» Data excerpts:
--------------------------------

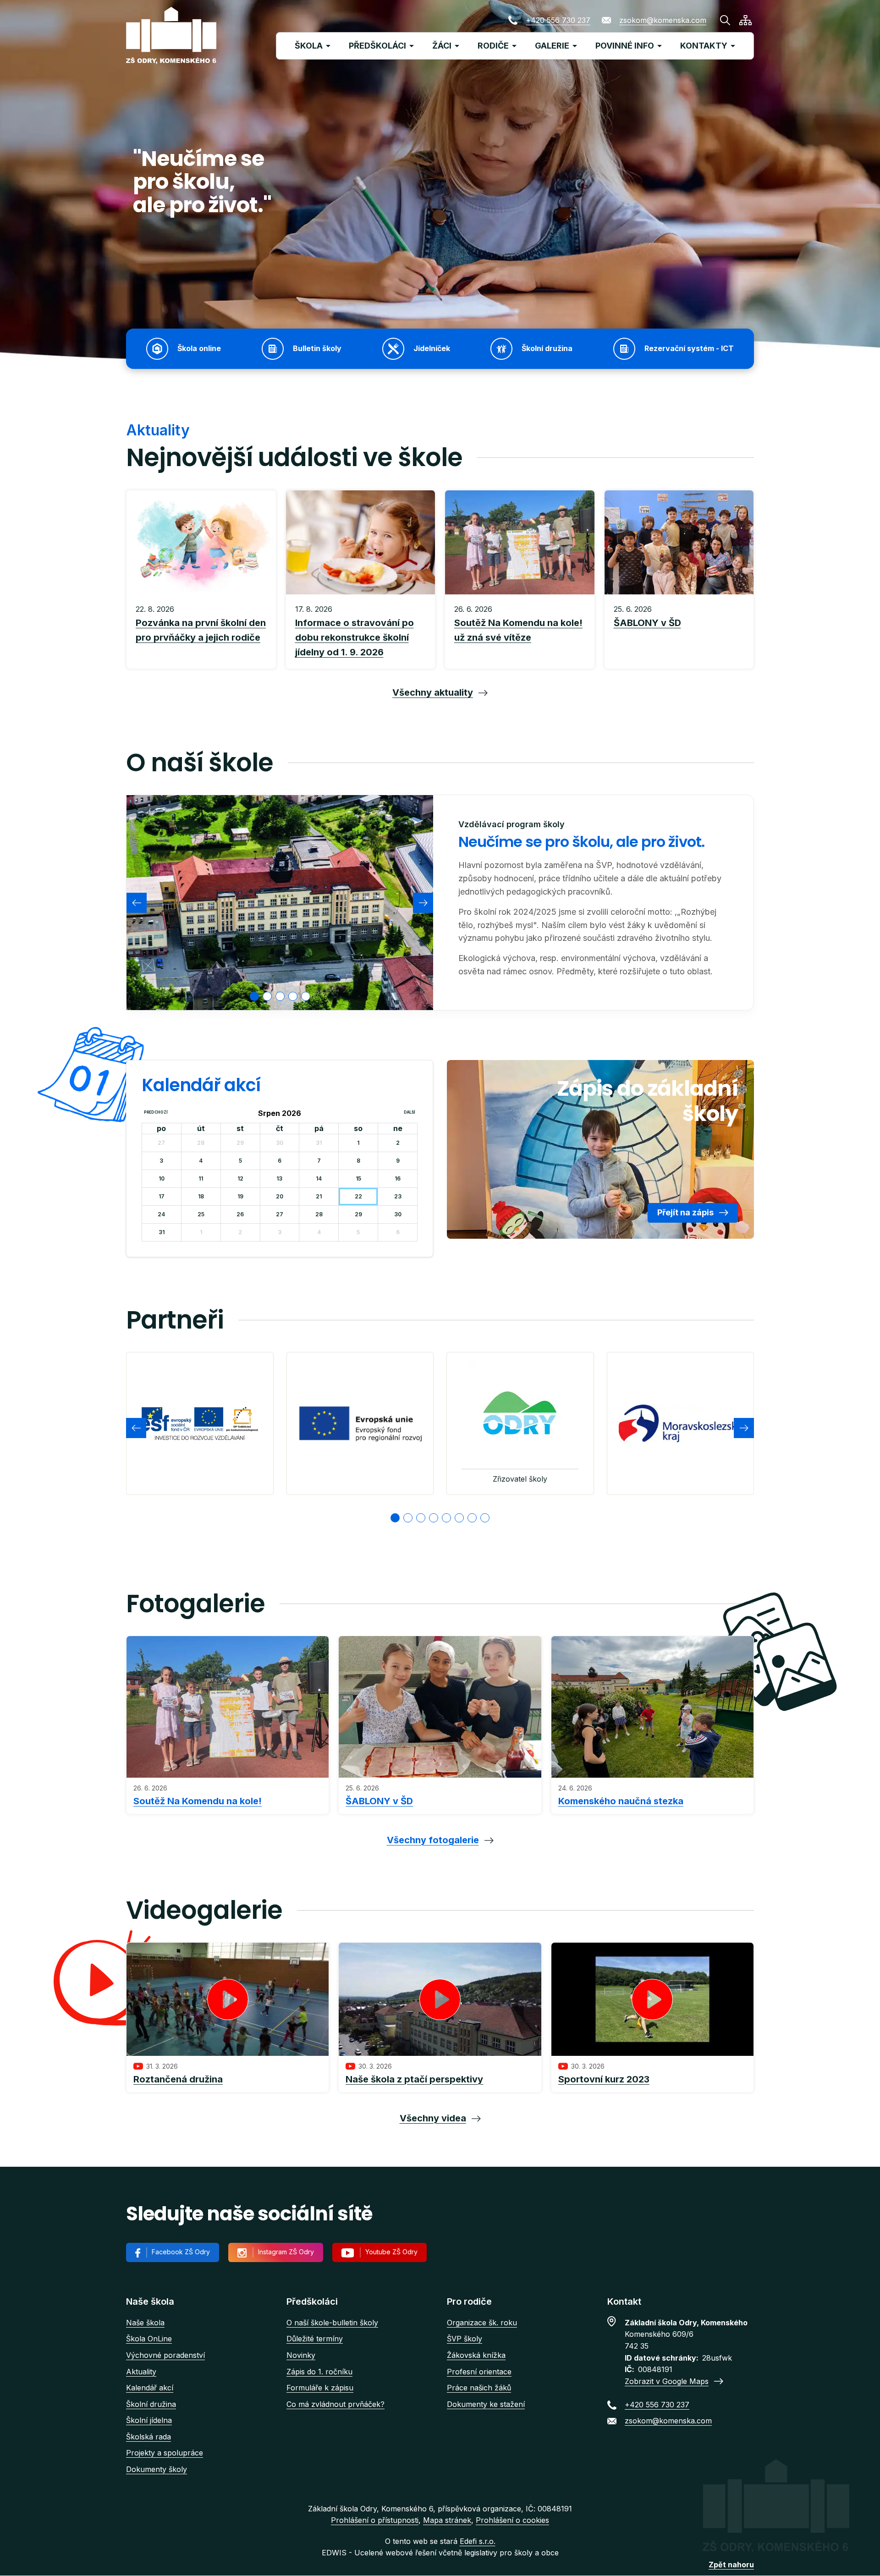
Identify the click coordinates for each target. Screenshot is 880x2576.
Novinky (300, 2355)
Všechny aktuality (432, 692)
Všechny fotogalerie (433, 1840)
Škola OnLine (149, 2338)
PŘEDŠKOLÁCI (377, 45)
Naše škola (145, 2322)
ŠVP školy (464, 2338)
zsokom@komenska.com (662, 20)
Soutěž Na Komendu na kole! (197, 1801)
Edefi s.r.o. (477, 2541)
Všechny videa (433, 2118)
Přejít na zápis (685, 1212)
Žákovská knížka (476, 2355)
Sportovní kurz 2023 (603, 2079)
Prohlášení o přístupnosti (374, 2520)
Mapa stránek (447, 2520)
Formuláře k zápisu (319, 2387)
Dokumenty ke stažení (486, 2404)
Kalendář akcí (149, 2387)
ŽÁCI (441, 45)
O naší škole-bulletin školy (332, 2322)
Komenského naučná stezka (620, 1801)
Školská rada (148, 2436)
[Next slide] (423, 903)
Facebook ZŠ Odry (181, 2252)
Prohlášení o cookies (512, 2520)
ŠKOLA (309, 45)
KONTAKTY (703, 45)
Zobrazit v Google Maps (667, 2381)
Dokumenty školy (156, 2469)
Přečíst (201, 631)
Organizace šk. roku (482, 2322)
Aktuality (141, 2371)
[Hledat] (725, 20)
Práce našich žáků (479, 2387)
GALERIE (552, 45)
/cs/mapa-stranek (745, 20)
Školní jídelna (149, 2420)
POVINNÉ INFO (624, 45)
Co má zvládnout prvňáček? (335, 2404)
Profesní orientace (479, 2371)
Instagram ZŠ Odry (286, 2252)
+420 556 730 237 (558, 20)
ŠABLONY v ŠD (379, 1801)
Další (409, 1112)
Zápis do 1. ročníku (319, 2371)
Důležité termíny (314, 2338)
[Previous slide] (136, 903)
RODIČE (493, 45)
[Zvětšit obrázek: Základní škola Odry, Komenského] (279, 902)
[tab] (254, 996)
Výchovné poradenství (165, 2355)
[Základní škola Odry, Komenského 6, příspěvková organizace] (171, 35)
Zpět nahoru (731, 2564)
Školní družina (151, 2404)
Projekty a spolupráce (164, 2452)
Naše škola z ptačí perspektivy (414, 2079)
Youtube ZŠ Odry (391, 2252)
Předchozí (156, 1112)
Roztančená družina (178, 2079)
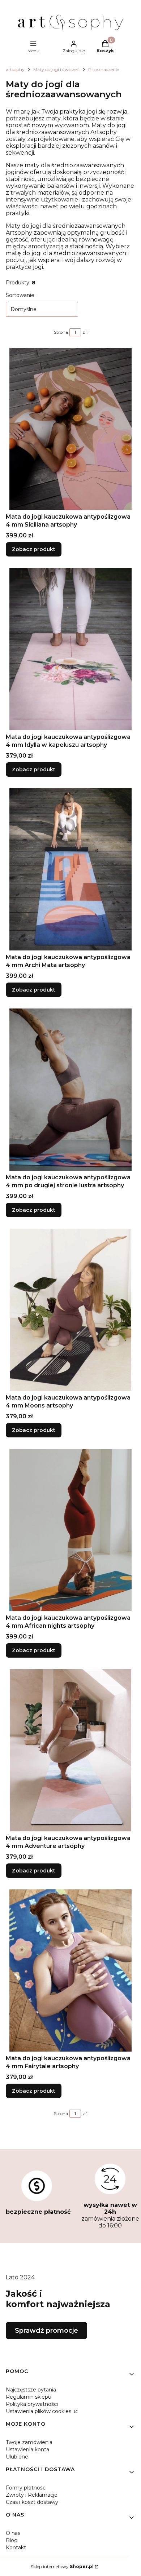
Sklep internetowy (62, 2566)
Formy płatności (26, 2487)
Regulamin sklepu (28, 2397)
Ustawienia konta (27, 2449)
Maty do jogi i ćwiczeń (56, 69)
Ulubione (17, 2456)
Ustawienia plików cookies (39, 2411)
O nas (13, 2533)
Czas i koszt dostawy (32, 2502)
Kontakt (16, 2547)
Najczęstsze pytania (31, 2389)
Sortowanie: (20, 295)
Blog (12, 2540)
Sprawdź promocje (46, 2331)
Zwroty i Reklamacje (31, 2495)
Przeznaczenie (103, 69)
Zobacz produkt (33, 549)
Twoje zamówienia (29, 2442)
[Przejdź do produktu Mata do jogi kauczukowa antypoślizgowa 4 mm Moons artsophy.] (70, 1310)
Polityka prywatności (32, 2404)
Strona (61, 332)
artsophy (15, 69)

--------------------------------

Retype exactly the span of lines from the one with "Všechny aktuality (432, 692)" through the one with "POVINNÉ INFO (624, 45)"; include both ends and omit the rest of the material.

» Result of the exercise:
Všechny aktuality (432, 692)
Všechny fotogalerie (433, 1840)
Škola OnLine (149, 2338)
PŘEDŠKOLÁCI (377, 45)
Naše škola (145, 2322)
ŠVP školy (464, 2338)
zsokom@komenska.com (662, 20)
Soutěž Na Komendu na kole! (197, 1801)
Edefi s.r.o. (477, 2541)
Všechny videa (433, 2118)
Přejít na zápis (685, 1212)
Žákovská knížka (476, 2355)
Sportovní kurz 2023 (603, 2079)
Prohlášení o přístupnosti (374, 2520)
Mapa stránek (447, 2520)
Formuláře k zápisu (319, 2387)
Dokumenty ke stažení (486, 2404)
Kalendář akcí (149, 2387)
ŽÁCI (441, 45)
O naší škole-bulletin školy (332, 2322)
Komenského naučná stezka (620, 1801)
Školská rada (148, 2436)
[Next slide] (423, 903)
Facebook ZŠ Odry (181, 2252)
Prohlášení o cookies (512, 2520)
ŠKOLA (309, 45)
KONTAKTY (703, 45)
Zobrazit v Google Maps (667, 2381)
Dokumenty školy (156, 2469)
Přečíst (201, 631)
Organizace šk. roku (482, 2322)
Aktuality (141, 2371)
[Hledat] (725, 20)
Práce našich žáků (479, 2387)
GALERIE (552, 45)
/cs/mapa-stranek (745, 20)
Školní jídelna (149, 2420)
POVINNÉ INFO (624, 45)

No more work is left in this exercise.